The country is the economic powerhouse of the SADC region and one of the African heavyweights. As such it resides a bit lonely in a region where its peers are economically far less potent and hence stands on its own for many developments in this region as it cannot count on others to make the initial pushes for bigger, better and cleaner.

Everyone looking at a world map of energy movements will quickly find that there is a huge white blob around the country. The entire African continent is an energy minnow with only some countries having developed some export industries but the import side and indeed, the internal energy markets are puny in comparison.

Moreover, South Africa still lives on the utility leftovers from the energy architecture that has been built under the reviled Apartheid regime. They built on autarky as the country was on bad terms with pretty much the entire planet. They tried to exploit whatever they could from their own country and limited imports.

This all in a continent that has not been a big player on the world stage so far and which did not develop big style import infrastructure for almost anything. Look at it whatever way you want – that’s an odd position to be in. Nobody to share the pain of initial developments in a faraway region of the planet. It’s a bit like doing things on planet Mars.

BUT – this market needs energy like yesterday and this energy also needs to be cleaner than coal on which they have been feasting since the dawn of centrally produced electricity. South Africa is, in fact, a perfect case for LNG as LNG was first produced to connect producers with consumers that could not otherwise be connected through a steel pipe. The next meaningful gas reserves are located either in the north of Mozambique or in Angola which is still worlds away from the consuming centers. Besides, there have never been pipelines in this part of the world as pipeline laying and operating can be a challenge here.

By all means and purposes, South Africa is in a similar situation like South Korea as in spite of a land-connection to would be producers, it’s often a challenge to reach them. Making matters worse is a geographic position at the end of the world. South Korea lies in the middle of sprawling East Asia, a very powerful and economically thriving region of the world.

Put yourself into South Africa and you might be forgiven if you have an eerie feeling of isolation. All their neighbors are economic minnows compared to them so they have no real peers to coast with.

In such a situation you might think that South Africa has all incentives on earth to make itself look like a big, sweet ice cream on a hot summer day for LNG exporters. Except that, they don’t.

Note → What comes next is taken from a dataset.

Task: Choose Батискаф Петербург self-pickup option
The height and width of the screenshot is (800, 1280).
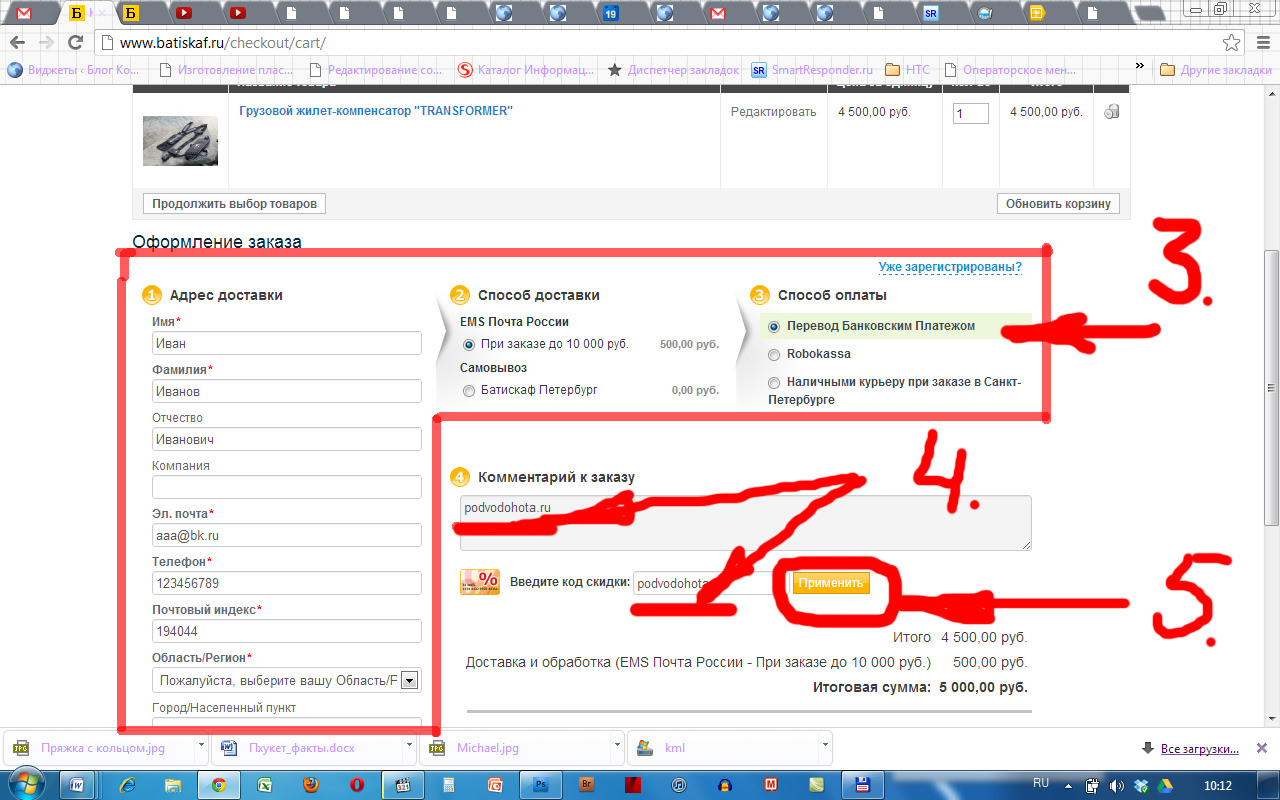Action: (469, 390)

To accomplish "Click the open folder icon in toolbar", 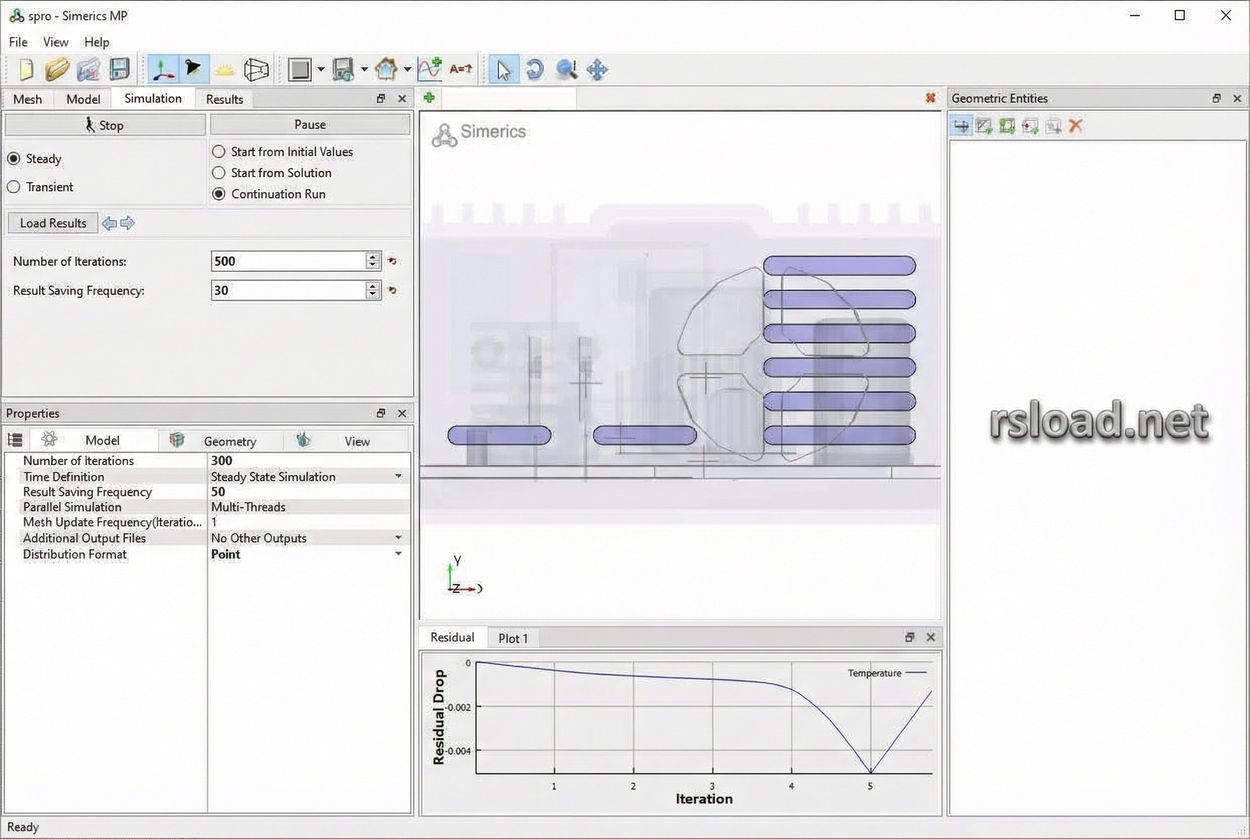I will 57,69.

Anyone who ever tried to develop an energy project in the country will instantly know that navigating the numerous stumbling blocks set up by policy makers and the legislative environment is a bit like swimming with Crocodiles. You must do your swimming bit in order to advance but you must also watch out their teeth in order not to become Crocodile fodder as this might hit you at any moment. The country has equipped itself with a very impressive armory of project killing policies and tools that smack of North America or Europe.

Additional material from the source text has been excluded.